Angular SSG + Hydration: How I Implemented Static Generation

When I rebuilt my Angular portfolio, I knew one thing for sure: I wanted it to feel instant. No waiting for JavaScript to bootstrap, no SEO issues, and no awkward loading spinners. Just clean HTML, pre-rendered pages, and a fully interactive Angular app once everything boots. Angular’s SSG (Static Site Generation) and new hydration capabilities were exactly what I needed. In this article, I’ll walk you through how I implemented SSG + Hydration step by step. If you're planning to build a static Angular site or simply want faster page loads with proper indexing, this guide will save you time.

Why I Chose SSG for My Portfolio

SSG is ideal for personal sites, documentation, blogs, landing pages, and anything that doesn’t need server rendering on every request.

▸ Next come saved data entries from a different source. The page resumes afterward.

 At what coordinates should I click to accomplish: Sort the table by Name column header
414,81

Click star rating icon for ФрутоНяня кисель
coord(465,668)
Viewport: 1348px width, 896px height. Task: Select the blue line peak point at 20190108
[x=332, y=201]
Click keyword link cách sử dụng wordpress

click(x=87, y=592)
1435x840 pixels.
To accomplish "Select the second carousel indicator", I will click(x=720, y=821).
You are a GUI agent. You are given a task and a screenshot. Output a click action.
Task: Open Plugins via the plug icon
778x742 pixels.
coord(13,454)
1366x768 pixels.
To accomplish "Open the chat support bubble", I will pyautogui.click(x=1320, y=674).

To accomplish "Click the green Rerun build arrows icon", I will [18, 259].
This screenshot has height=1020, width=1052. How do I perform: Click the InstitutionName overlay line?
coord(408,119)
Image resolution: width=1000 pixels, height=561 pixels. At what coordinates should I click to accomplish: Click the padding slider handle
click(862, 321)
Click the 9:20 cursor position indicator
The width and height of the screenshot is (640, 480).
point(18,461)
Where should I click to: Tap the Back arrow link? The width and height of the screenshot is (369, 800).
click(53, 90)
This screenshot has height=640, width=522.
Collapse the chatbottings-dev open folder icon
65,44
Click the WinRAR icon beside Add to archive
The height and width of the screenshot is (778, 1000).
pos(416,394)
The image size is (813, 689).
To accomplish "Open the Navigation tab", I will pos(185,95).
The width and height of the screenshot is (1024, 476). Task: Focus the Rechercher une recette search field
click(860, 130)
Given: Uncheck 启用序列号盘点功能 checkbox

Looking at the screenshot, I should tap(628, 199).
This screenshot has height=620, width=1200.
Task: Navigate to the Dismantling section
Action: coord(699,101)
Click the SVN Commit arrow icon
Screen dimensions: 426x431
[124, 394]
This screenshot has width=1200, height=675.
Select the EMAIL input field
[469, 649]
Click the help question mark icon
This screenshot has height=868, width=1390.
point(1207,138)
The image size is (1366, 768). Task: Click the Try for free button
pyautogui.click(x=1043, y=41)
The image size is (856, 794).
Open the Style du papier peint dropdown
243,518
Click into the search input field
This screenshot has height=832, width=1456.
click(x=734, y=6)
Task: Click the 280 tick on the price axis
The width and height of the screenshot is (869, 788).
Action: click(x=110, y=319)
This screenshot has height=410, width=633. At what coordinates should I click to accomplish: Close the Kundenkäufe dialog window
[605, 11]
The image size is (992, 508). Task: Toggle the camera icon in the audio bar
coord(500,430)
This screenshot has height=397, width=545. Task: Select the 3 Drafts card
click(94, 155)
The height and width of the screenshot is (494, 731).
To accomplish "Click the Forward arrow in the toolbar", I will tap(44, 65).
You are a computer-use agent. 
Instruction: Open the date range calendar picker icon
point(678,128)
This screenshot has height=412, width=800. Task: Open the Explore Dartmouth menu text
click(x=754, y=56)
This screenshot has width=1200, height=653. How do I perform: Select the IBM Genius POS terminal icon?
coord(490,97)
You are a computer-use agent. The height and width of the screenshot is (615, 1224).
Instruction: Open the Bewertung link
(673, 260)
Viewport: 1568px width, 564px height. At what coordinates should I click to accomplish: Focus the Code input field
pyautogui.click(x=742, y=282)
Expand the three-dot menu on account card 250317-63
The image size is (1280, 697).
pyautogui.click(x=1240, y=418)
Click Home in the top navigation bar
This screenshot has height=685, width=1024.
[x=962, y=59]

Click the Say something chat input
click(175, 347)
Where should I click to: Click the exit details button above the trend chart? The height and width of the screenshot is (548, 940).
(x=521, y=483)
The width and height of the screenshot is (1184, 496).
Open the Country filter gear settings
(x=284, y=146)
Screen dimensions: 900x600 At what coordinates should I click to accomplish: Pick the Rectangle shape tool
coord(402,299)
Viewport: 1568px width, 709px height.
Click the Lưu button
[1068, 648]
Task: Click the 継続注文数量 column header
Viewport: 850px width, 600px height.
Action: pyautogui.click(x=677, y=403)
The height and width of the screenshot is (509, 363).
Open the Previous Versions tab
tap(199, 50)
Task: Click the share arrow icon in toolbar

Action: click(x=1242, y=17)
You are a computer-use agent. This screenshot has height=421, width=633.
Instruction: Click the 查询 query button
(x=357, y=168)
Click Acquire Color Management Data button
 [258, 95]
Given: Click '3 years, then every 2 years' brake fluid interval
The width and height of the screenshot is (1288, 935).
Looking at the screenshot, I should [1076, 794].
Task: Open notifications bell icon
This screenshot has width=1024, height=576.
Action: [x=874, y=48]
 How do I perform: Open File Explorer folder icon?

For my use case, it solved all the right problems:
  • Instant loading thanks to prerendered HTML
  • Better SEO, since Google sees full HTML without JS
  • No backend needed after deployment
  • Static hosting (cheap, fast, and globally cached)
  • Perfect compatibility with Angular routes

The goal was simple: Make the site feel native-fast while giving Google everything it needs to index each page properly.

Why Hydration Matters

Prerendering alone only gives you static HTML. Without hydration:
  • Angular doesn’t attach event listeners
  • Components don’t become active
  • No animations, no bindings, no interactions
  • Your site looks correct, but feels dead

Hydration solves this by bootstrapping Angular without destroying the prerendered HTML. Instead of wiping the DOM and re-rendering everything from scratch, Angular reuses the existing server-generated markup and "wakes it up".

Setting Up Angular SSG

Angular makes SSG extremely simple. If your project is already using the Angular CLI, all you need is:

ng add @angular/ssr

This sets up:

  • Adds "prerender": true in your angular.json build configuration to enable Static Site Generation (SSG) automatically.
  • Creates a server.ts file to handle SSR configuration (used for serving the prerendered output).
  • Enables hydration support so your prerendered HTML becomes fully interactive on the client side.

Just to be clear :

In Angular 17+, when you enable "prerender": true in your angular.json, the build automatically generates static HTML for each route, no need for manual route lists or a custom server.ts file (that’s only required for SSR setups).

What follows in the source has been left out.